▸ EXERCISE AIM: Below is a block of records. Copy every line in it that contains the word "computer".

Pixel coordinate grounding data
--------------------------------------------------
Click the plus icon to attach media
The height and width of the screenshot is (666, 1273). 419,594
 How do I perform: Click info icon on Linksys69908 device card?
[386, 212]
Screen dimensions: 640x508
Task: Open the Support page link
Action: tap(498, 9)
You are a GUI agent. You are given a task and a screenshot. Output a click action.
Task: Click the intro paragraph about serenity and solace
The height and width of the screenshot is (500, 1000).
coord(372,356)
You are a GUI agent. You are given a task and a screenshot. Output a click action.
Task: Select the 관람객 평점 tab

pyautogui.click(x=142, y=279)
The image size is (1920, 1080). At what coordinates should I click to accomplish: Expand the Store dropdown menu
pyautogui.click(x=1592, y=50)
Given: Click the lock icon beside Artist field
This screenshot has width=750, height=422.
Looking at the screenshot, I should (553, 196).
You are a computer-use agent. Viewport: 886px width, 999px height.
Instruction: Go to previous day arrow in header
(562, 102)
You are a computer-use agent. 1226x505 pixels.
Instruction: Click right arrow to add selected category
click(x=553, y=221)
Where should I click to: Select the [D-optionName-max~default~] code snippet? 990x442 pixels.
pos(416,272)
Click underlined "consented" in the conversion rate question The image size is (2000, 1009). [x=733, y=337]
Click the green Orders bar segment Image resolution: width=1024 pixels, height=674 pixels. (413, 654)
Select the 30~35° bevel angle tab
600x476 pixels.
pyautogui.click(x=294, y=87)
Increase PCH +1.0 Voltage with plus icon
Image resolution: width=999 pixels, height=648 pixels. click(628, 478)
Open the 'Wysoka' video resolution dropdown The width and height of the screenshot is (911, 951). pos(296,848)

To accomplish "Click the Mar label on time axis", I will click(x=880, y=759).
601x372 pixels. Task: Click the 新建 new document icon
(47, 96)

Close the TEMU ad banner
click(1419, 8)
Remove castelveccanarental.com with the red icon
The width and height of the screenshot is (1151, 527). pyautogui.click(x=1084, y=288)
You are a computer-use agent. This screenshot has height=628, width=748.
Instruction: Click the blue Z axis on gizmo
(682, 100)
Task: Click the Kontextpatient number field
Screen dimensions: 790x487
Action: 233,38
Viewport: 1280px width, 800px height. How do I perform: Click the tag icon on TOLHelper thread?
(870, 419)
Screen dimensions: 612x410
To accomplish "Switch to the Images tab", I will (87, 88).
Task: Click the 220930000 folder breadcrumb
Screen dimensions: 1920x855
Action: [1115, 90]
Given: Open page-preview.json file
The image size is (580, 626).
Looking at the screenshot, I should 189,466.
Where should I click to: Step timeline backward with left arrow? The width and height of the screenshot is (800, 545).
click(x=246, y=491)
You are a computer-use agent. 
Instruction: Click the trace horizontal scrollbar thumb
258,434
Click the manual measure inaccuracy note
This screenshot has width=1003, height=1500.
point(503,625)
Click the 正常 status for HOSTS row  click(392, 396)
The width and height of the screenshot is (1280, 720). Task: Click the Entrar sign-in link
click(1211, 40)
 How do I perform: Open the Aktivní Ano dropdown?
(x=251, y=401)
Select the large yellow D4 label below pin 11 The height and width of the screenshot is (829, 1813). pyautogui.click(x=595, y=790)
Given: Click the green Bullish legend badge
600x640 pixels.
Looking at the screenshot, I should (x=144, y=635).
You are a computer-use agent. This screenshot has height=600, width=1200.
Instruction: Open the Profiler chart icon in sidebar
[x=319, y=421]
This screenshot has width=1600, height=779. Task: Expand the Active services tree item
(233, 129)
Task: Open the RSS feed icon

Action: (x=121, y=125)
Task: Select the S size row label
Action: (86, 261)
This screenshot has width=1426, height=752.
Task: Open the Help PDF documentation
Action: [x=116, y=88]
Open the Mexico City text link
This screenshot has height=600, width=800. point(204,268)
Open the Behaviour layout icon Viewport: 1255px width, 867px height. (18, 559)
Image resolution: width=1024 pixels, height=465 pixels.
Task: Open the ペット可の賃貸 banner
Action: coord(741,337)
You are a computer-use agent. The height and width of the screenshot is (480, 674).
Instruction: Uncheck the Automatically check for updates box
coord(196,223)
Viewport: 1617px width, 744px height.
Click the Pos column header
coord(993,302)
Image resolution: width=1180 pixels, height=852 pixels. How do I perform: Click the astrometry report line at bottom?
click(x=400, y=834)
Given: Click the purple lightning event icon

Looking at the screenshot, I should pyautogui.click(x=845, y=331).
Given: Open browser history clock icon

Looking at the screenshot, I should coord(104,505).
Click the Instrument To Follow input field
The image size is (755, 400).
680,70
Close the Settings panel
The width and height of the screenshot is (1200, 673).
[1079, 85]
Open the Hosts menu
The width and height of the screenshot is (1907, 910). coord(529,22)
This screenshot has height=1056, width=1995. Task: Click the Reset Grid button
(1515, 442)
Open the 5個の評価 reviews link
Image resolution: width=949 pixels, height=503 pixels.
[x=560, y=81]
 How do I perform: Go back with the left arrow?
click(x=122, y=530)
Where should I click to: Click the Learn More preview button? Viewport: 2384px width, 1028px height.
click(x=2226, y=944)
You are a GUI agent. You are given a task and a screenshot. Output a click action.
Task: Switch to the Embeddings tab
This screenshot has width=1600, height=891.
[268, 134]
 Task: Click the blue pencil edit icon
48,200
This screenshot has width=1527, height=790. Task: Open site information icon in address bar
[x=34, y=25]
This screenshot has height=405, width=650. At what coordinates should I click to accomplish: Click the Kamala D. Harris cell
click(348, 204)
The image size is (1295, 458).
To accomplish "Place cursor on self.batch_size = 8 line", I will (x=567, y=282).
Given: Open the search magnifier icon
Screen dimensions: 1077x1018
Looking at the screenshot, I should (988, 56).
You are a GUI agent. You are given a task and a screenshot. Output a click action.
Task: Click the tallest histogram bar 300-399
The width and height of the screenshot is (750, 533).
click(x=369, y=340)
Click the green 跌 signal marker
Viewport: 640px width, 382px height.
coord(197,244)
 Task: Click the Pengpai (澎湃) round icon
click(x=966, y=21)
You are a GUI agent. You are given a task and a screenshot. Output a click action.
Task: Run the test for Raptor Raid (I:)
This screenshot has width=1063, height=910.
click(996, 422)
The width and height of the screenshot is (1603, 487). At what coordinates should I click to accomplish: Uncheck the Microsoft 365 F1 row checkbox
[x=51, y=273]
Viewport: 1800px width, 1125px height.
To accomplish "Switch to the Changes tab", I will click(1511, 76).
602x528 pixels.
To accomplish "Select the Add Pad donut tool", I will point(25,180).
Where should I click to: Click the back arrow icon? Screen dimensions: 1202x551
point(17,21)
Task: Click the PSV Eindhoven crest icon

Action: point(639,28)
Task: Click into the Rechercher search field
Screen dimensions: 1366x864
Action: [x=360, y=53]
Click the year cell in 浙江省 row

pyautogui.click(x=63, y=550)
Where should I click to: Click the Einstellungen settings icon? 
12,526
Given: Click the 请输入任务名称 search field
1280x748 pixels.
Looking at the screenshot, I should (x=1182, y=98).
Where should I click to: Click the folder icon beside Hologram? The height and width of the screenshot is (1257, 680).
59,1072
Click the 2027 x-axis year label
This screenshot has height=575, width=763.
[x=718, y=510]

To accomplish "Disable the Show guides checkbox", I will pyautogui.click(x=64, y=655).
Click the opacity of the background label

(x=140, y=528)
--------------------------------------------------
▸ REPLY:
You are a computer-use agent. Viewport: 886px width, 999px height.
You are a computer-use agent. 1226x505 pixels.
You are a computer-use agent. This screenshot has height=628, width=748.
You are a computer-use agent. 
You are a computer-use agent. This screenshot has height=600, width=1200.
You are a computer-use agent. The height and width of the screenshot is (480, 674).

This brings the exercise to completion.